[Records shown]
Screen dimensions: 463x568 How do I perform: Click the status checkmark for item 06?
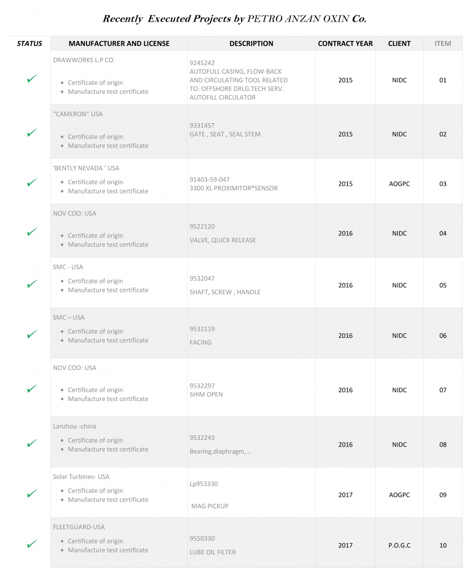tap(32, 334)
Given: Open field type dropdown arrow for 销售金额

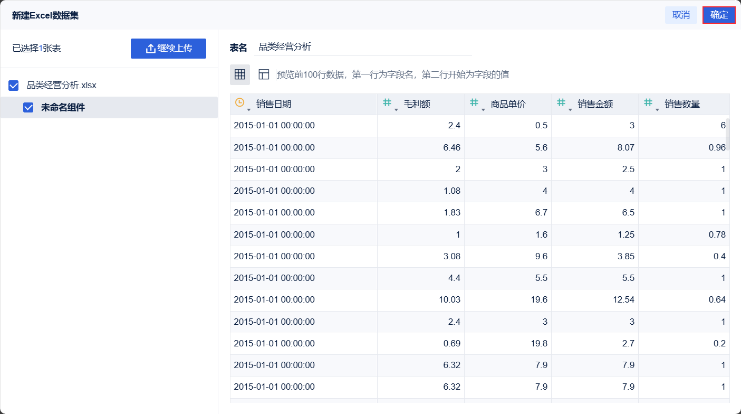Looking at the screenshot, I should pos(570,109).
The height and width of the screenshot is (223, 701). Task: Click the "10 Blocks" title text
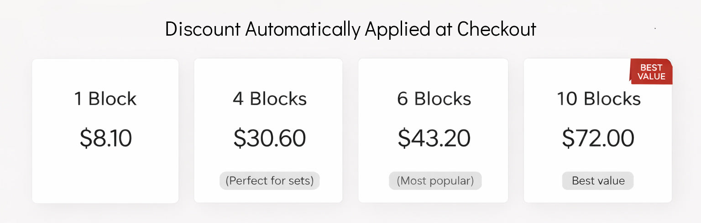(599, 99)
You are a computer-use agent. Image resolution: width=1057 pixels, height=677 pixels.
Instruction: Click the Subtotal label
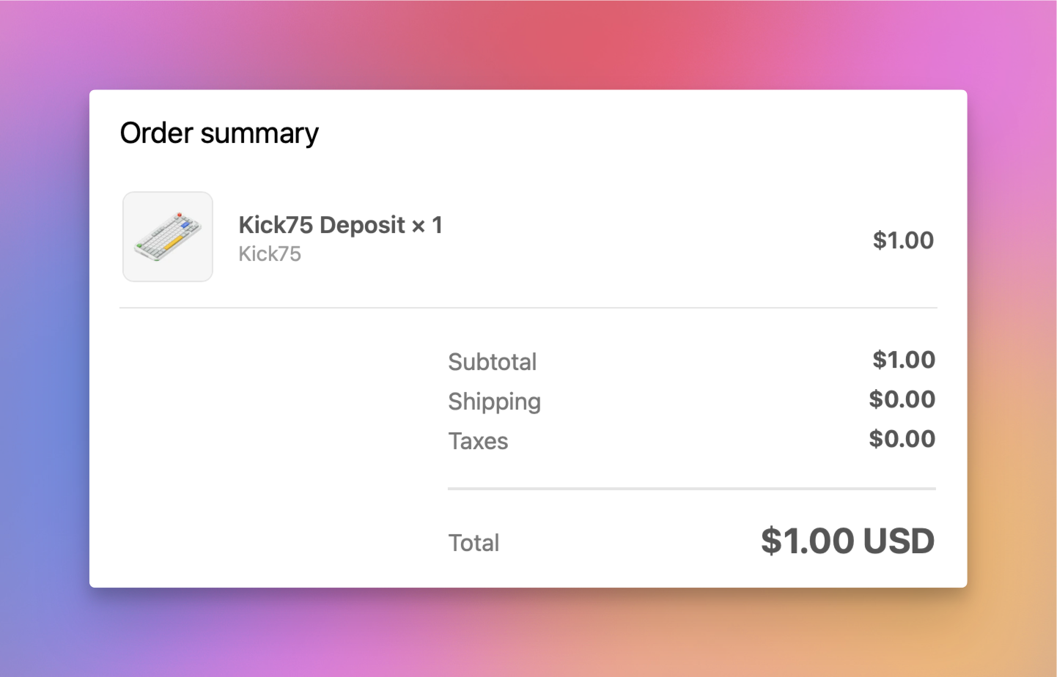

[What to work on] Would you retype each line above exactly and skip every image?

[Answer]
Screen dimensions: 463x568 How do I perform: Click the status checkmark for item 06?
tap(32, 334)
Given: Open field type dropdown arrow for 销售金额

Looking at the screenshot, I should pos(570,109).
The height and width of the screenshot is (223, 701). Task: Click the "10 Blocks" title text
(599, 99)
You are a computer-use agent. Image resolution: width=1057 pixels, height=677 pixels.
Instruction: Click the Subtotal label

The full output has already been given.